ASSIGNMENT: Starting with the line containing "Task: Show password with the eye icon" and going on through the line containing "Given: Open the Twitter", return the lines of the data below exactly, and only those.

RECORDS TO USE:
- Opening Delimiter -

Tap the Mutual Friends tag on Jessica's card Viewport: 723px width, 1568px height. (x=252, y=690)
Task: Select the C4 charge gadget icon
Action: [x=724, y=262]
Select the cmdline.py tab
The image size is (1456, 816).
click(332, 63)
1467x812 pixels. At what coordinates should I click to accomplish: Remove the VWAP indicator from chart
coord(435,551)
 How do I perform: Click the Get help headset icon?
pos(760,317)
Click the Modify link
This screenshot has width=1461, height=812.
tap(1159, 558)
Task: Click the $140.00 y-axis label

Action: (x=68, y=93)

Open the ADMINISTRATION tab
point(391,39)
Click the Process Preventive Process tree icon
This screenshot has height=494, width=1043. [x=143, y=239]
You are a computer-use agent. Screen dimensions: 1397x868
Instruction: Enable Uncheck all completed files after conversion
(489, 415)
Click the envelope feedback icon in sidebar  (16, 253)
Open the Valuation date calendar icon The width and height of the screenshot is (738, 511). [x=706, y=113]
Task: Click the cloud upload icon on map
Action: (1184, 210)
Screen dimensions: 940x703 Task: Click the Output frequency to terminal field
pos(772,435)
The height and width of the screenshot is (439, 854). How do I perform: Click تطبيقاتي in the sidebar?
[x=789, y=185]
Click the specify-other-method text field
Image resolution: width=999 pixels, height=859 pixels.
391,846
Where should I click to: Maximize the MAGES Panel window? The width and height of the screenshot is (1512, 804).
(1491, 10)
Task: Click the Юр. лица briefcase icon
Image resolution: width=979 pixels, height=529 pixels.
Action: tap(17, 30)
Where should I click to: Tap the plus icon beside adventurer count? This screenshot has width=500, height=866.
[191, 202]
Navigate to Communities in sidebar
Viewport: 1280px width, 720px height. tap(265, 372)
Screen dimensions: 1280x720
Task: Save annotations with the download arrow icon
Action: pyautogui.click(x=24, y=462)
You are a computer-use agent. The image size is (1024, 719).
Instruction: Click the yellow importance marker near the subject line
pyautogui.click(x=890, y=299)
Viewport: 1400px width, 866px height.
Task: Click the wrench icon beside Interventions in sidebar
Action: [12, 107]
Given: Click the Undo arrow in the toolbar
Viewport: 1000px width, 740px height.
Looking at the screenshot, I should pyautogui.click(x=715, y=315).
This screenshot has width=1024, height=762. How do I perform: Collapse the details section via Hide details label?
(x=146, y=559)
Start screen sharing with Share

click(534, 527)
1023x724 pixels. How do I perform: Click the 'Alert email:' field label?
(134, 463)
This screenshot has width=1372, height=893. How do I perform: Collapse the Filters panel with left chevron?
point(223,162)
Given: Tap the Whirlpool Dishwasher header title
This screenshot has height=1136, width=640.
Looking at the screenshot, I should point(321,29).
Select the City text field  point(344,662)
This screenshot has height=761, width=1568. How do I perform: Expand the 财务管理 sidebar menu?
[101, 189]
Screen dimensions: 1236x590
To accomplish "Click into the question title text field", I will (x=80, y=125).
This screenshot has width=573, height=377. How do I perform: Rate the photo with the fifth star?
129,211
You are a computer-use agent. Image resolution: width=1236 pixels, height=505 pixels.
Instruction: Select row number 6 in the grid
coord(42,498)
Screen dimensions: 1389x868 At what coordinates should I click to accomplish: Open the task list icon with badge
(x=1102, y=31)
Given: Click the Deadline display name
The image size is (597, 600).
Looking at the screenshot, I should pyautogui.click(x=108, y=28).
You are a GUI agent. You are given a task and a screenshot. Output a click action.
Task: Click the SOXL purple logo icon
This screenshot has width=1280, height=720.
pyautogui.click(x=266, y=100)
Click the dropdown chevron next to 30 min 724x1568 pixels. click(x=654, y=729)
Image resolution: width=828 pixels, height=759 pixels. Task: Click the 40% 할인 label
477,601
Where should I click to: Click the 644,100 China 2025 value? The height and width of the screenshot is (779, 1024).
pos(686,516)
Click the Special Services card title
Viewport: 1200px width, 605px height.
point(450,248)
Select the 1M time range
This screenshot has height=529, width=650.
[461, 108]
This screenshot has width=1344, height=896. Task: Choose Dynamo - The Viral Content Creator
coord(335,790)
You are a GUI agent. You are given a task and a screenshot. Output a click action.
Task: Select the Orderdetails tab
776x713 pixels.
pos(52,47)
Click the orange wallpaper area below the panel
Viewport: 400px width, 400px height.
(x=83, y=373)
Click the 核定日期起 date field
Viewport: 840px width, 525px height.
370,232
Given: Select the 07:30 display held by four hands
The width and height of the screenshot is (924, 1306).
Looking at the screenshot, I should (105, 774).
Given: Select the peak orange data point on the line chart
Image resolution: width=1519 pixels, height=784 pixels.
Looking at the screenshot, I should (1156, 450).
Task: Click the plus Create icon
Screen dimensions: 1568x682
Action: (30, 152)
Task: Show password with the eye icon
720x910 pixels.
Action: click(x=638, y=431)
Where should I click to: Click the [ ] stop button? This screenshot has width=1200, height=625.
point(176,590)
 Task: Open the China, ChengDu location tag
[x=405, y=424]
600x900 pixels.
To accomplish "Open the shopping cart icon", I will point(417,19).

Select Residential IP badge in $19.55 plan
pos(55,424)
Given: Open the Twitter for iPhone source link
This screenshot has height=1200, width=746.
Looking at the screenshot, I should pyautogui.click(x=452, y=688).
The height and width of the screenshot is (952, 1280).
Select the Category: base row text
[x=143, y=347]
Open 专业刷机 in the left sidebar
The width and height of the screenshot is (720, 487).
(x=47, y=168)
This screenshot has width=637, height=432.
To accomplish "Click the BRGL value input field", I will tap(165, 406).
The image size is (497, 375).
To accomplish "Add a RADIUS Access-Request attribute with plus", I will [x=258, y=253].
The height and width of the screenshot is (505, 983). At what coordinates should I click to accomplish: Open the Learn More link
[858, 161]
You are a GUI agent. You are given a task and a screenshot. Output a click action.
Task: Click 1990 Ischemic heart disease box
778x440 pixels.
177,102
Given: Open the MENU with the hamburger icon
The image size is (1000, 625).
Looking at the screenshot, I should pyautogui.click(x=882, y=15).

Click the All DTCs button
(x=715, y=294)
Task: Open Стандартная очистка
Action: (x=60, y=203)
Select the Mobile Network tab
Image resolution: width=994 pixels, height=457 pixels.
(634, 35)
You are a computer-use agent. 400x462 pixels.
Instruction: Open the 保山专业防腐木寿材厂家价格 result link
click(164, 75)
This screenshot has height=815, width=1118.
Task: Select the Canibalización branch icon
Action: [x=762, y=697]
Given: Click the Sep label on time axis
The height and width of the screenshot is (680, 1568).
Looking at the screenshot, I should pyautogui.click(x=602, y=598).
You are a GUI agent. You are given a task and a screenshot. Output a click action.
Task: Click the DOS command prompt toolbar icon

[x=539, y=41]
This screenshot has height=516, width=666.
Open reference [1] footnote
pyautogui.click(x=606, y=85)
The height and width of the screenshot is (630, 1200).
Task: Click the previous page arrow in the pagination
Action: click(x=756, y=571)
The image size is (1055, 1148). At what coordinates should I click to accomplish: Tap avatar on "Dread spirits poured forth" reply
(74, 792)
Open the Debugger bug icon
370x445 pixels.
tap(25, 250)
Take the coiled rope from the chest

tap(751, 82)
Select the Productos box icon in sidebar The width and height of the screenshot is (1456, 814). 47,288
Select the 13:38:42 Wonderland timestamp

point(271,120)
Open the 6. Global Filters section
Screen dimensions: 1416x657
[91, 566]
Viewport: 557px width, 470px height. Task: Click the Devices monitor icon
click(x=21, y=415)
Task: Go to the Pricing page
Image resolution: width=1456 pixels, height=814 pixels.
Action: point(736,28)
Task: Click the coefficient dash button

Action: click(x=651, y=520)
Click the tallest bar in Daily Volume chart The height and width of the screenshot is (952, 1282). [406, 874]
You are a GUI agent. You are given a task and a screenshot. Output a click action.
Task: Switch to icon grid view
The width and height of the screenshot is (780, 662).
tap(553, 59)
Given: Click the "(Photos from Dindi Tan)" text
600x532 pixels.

- Closing Delimiter -

RESPONSE:
Task: Show password with the eye icon
720x910 pixels.
Action: click(x=638, y=431)
Where should I click to: Click the [ ] stop button? This screenshot has width=1200, height=625.
point(176,590)
 Task: Open the China, ChengDu location tag
[x=405, y=424]
600x900 pixels.
To accomplish "Open the shopping cart icon", I will point(417,19).

Select Residential IP badge in $19.55 plan
pos(55,424)
Given: Open the Twitter for iPhone source link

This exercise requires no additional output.